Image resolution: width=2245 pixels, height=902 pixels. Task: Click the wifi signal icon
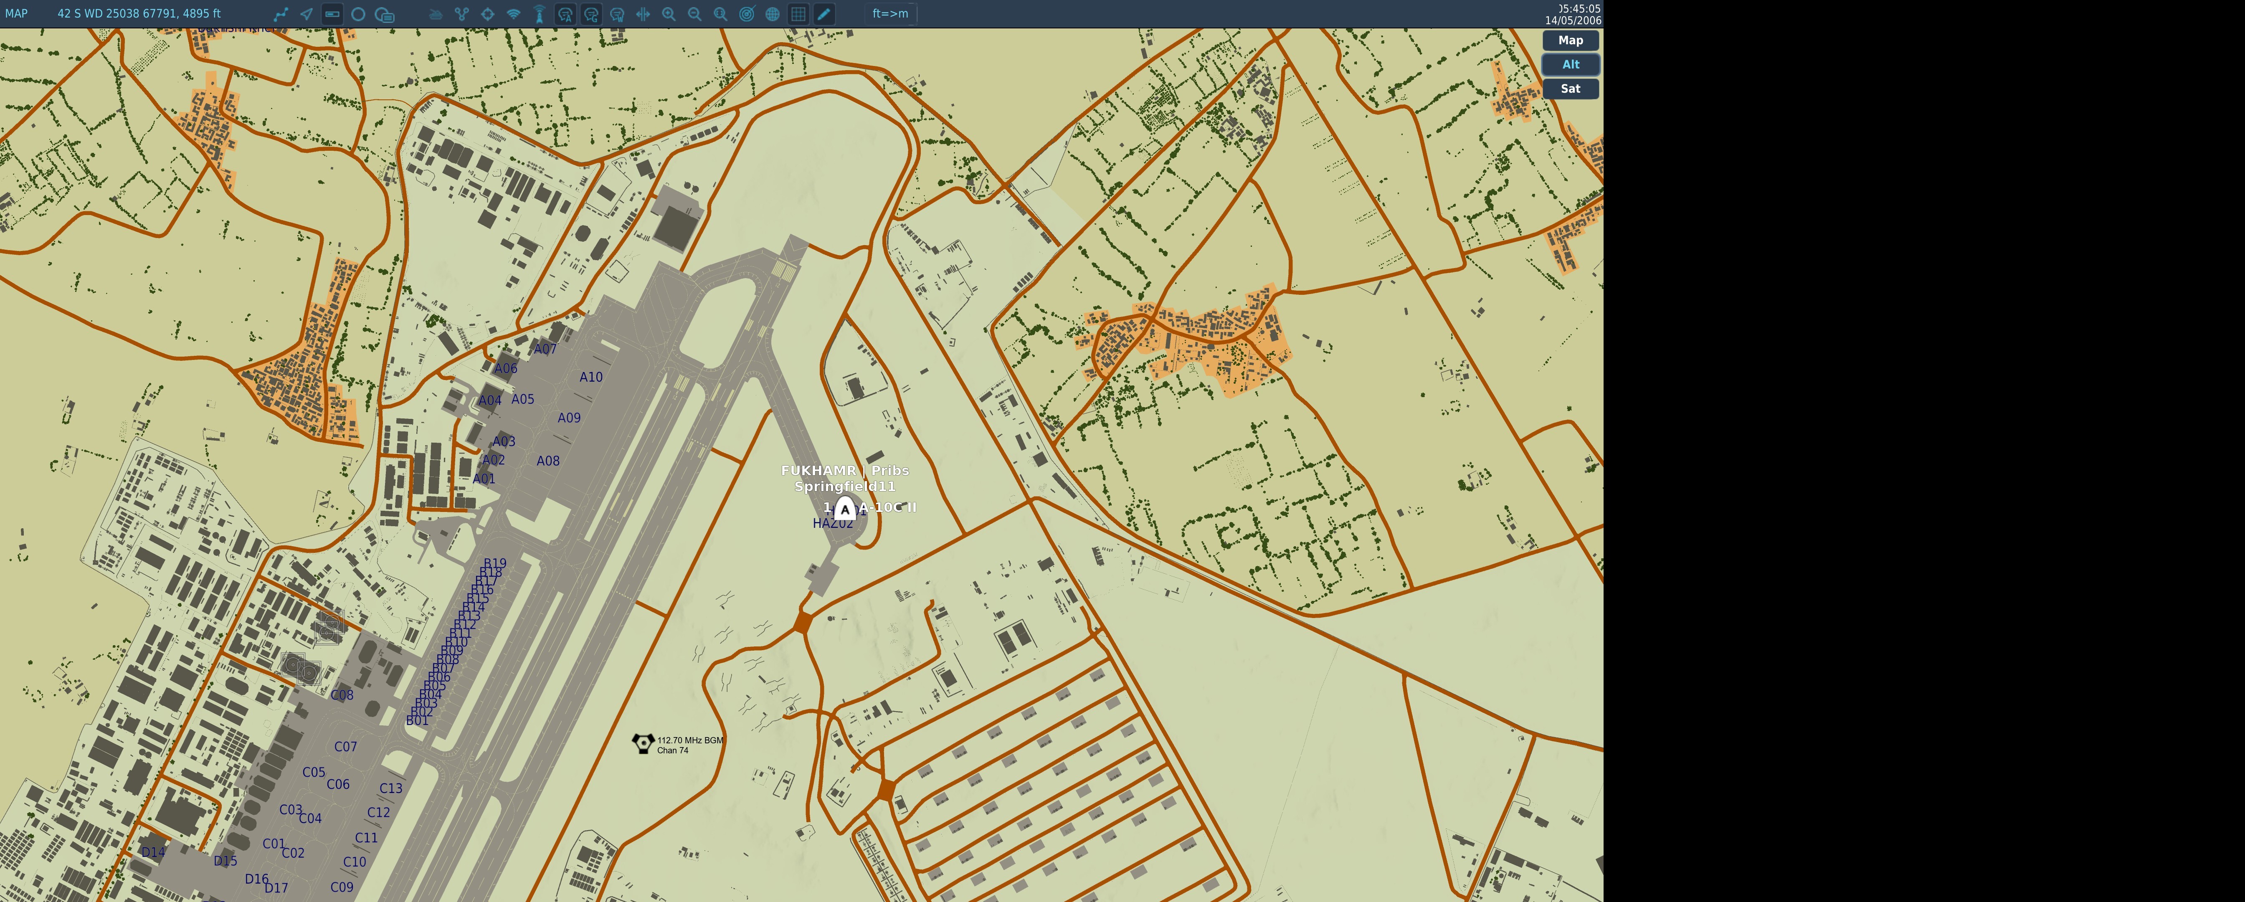tap(513, 14)
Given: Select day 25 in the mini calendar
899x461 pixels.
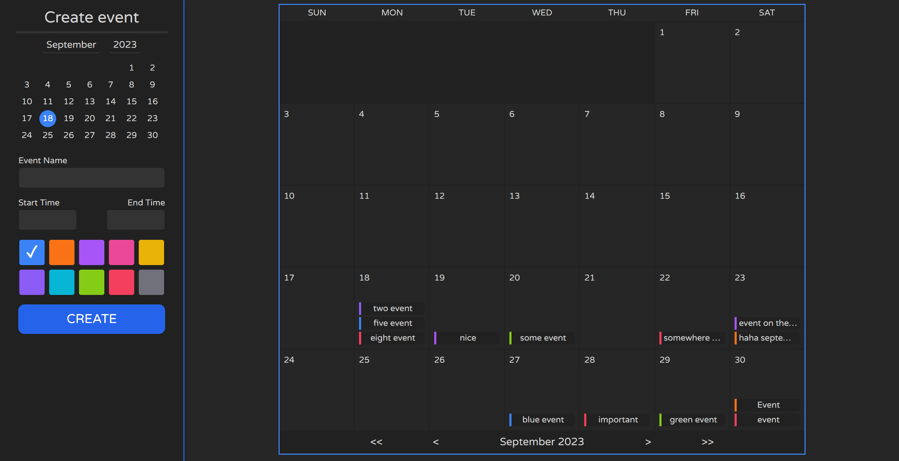Looking at the screenshot, I should (x=47, y=135).
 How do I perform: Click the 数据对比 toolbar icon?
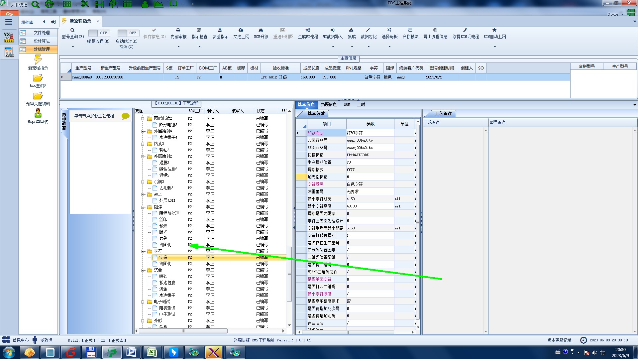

============

__What the task asks__. An exact transcription of all the entries is required, without the pictures.

__Response__.
Image resolution: width=2245 pixels, height=902 pixels. Task: Click the wifi signal icon
tap(513, 14)
Given: Select day 25 in the mini calendar
899x461 pixels.
Looking at the screenshot, I should (x=47, y=135).
 How do I perform: Click the 数据对比 toolbar icon?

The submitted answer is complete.